(Passage provided begins)

While it is now generally accepted that antidepressants increase the risk of suicide and violence in children and adolescents5,12 (although many psychiatrists still deny this10), most people believe that these drugs are not dangerous for adults. This is a potentially lethal misconception.7,10,15,24

As far as we know, our review is the first of the risk of suicide and violence in healthy volunteers. It was inspired by David Healy’s work.7 In 2000, Healy published a study he had carried out with 20 healthy volunteers – all with no history of depression or other mental illness – and to his big surprise, two of them became suicidal when they received sertraline.25 One was on her way out the door to kill herself in front of a train or a car when a phone call saved her. Both volunteers remained disturbed several months later and seriously questioned the stability of their personalities.

(Passage provided ends)
(Data for review begins)

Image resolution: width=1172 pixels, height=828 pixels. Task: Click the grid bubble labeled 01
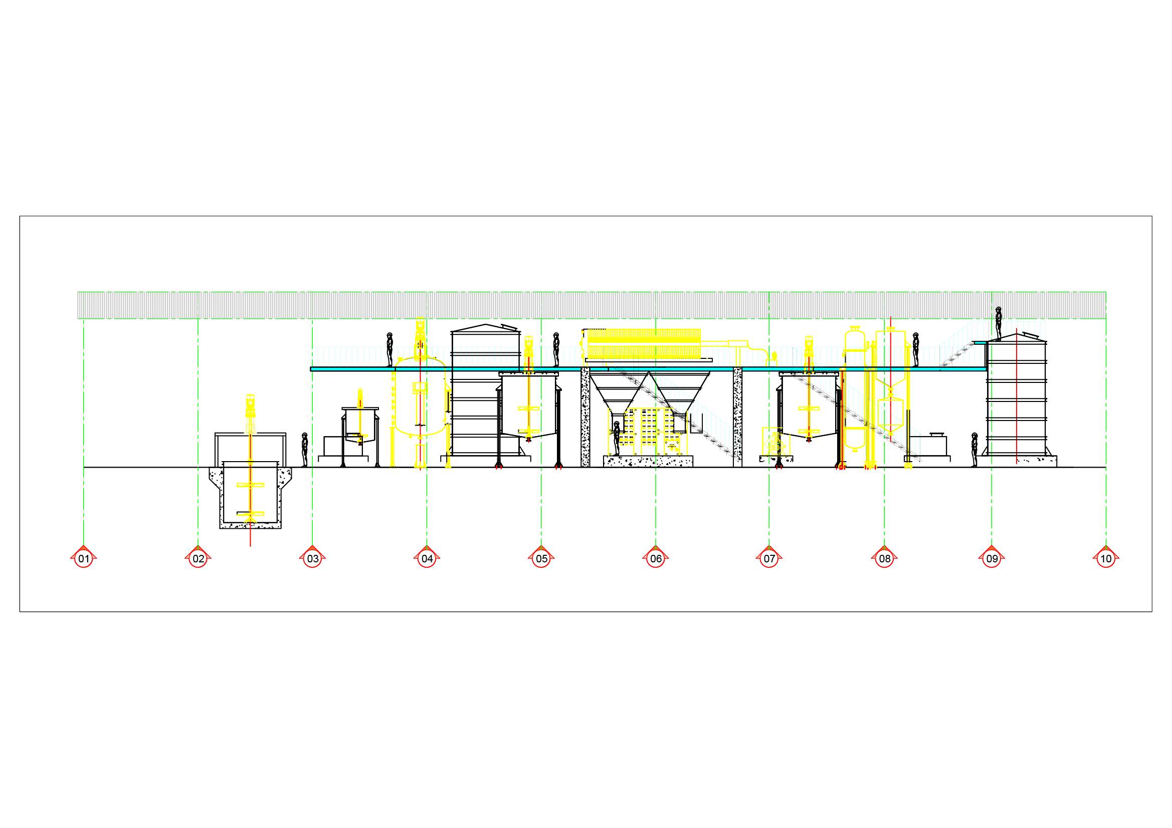84,558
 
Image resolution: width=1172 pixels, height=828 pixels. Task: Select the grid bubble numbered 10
1106,558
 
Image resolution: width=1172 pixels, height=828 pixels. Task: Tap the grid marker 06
656,558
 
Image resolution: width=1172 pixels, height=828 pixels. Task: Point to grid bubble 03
313,558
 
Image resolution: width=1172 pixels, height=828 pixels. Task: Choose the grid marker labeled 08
885,558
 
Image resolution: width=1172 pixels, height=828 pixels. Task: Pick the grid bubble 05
541,558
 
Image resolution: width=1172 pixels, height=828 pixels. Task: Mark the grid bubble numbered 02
199,558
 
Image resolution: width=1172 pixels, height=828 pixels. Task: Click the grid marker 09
992,558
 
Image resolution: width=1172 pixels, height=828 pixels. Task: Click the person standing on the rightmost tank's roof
999,324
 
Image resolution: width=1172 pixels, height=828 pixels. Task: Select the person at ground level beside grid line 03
305,450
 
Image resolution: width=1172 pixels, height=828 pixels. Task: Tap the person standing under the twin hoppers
617,439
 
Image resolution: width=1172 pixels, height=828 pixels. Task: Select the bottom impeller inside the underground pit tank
250,514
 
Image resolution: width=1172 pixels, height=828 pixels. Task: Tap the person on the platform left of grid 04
389,350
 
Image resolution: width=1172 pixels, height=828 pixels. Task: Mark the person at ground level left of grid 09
974,450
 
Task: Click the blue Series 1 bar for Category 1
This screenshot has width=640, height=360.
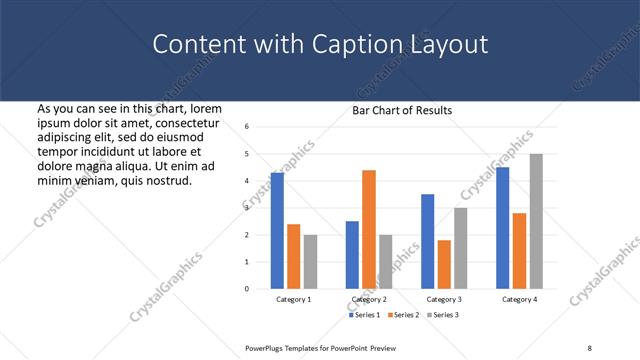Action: [x=277, y=230]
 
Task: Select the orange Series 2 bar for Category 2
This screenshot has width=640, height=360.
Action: [x=369, y=229]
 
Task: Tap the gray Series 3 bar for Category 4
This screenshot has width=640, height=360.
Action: [x=536, y=221]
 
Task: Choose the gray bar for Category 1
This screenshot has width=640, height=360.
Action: [x=310, y=262]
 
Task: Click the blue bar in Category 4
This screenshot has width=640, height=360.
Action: [x=503, y=227]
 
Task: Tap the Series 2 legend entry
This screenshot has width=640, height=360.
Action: [x=403, y=315]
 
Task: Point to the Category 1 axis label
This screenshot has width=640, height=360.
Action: [x=294, y=299]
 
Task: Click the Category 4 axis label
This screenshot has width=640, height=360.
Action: [x=519, y=299]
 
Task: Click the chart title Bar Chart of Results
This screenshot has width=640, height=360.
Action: [x=402, y=110]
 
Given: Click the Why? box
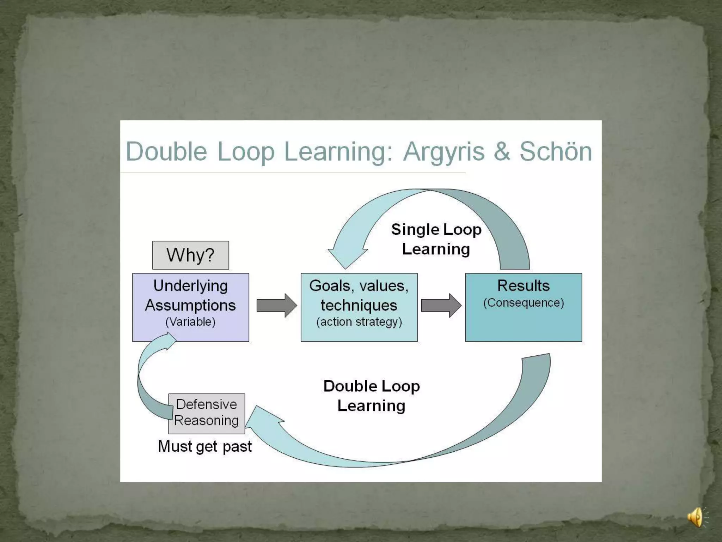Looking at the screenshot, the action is click(x=190, y=255).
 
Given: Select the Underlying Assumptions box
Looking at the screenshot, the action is click(x=190, y=307).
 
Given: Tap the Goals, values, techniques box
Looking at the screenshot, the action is click(x=359, y=307).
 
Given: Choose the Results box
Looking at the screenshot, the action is click(x=524, y=307).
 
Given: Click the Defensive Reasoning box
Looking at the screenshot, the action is click(x=207, y=413).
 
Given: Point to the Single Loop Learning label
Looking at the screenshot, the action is click(x=436, y=239).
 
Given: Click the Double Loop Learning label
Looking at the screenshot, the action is click(x=372, y=396).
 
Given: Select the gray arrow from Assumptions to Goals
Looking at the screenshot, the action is click(x=276, y=305).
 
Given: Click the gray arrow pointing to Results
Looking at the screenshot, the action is click(x=441, y=305).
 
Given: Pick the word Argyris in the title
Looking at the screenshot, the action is click(x=444, y=152).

(Data for review ends)

Set of tasks:
a) Summarize the passage on antidepressant risks in two sentences.
b) Reproduce everything in the passage on antidepressant risks from "While it is" down to "of their personalities.".

Outputs by task:
a) Although it is now generally accepted that antidepressants raise the risk of suicide and violence in children and adolescents, most people believe the drugs are not dangerous for adults, a misconception the passage calls potentially lethal. It describes its review as apparently the first of this risk in healthy volunteers, inspired by David Healy's 2000 study in which two of 20 volunteers with no history of mental illness became suicidal on sertraline and remained disturbed months later.

b)
While it is now generally accepted that antidepressants increase the risk of suicide and violence in children and adolescents5,12 (although many psychiatrists still deny this10), most people believe that these drugs are not dangerous for adults. This is a potentially lethal misconception.7,10,15,24

As far as we know, our review is the first of the risk of suicide and violence in healthy volunteers. It was inspired by David Healy’s work.7 In 2000, Healy published a study he had carried out with 20 healthy volunteers – all with no history of depression or other mental illness – and to his big surprise, two of them became suicidal when they received sertraline.25 One was on her way out the door to kill herself in front of a train or a car when a phone call saved her. Both volunteers remained disturbed several months later and seriously questioned the stability of their personalities.